**What to work on**
Starting at the line that holds "Task: Switch to wireframe cube view" and stopping at the line that holds "Task: Click the Description column header", restate the records below word for word, with both of those lines included.

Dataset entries

[Start of section]

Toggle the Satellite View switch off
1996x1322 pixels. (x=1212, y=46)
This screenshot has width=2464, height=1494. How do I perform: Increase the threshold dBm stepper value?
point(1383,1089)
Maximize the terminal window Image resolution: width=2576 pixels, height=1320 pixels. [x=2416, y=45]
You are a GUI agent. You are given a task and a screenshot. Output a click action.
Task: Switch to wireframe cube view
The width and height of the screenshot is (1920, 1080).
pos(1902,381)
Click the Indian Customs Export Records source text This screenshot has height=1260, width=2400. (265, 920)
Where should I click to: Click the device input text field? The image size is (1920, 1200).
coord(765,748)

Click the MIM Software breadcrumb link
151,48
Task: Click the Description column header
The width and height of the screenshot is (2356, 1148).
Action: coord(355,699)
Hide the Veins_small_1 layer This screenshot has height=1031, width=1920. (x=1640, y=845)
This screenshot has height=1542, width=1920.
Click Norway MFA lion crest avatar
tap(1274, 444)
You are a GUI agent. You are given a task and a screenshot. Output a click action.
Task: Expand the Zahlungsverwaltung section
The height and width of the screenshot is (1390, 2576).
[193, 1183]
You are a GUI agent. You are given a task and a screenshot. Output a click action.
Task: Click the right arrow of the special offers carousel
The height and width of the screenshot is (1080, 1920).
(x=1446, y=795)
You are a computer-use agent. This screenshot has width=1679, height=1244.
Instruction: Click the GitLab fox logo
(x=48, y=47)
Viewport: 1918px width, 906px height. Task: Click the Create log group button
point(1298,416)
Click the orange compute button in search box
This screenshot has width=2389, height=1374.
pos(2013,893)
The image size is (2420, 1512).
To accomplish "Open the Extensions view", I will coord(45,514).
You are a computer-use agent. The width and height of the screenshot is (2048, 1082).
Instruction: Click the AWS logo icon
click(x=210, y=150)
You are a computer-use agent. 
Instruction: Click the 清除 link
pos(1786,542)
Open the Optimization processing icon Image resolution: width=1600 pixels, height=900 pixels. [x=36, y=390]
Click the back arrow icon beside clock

[End of section]

**Result of the exercise**
Task: Switch to wireframe cube view
The width and height of the screenshot is (1920, 1080).
pos(1902,381)
Click the Indian Customs Export Records source text This screenshot has height=1260, width=2400. (265, 920)
Where should I click to: Click the device input text field? The image size is (1920, 1200).
coord(765,748)

Click the MIM Software breadcrumb link
151,48
Task: Click the Description column header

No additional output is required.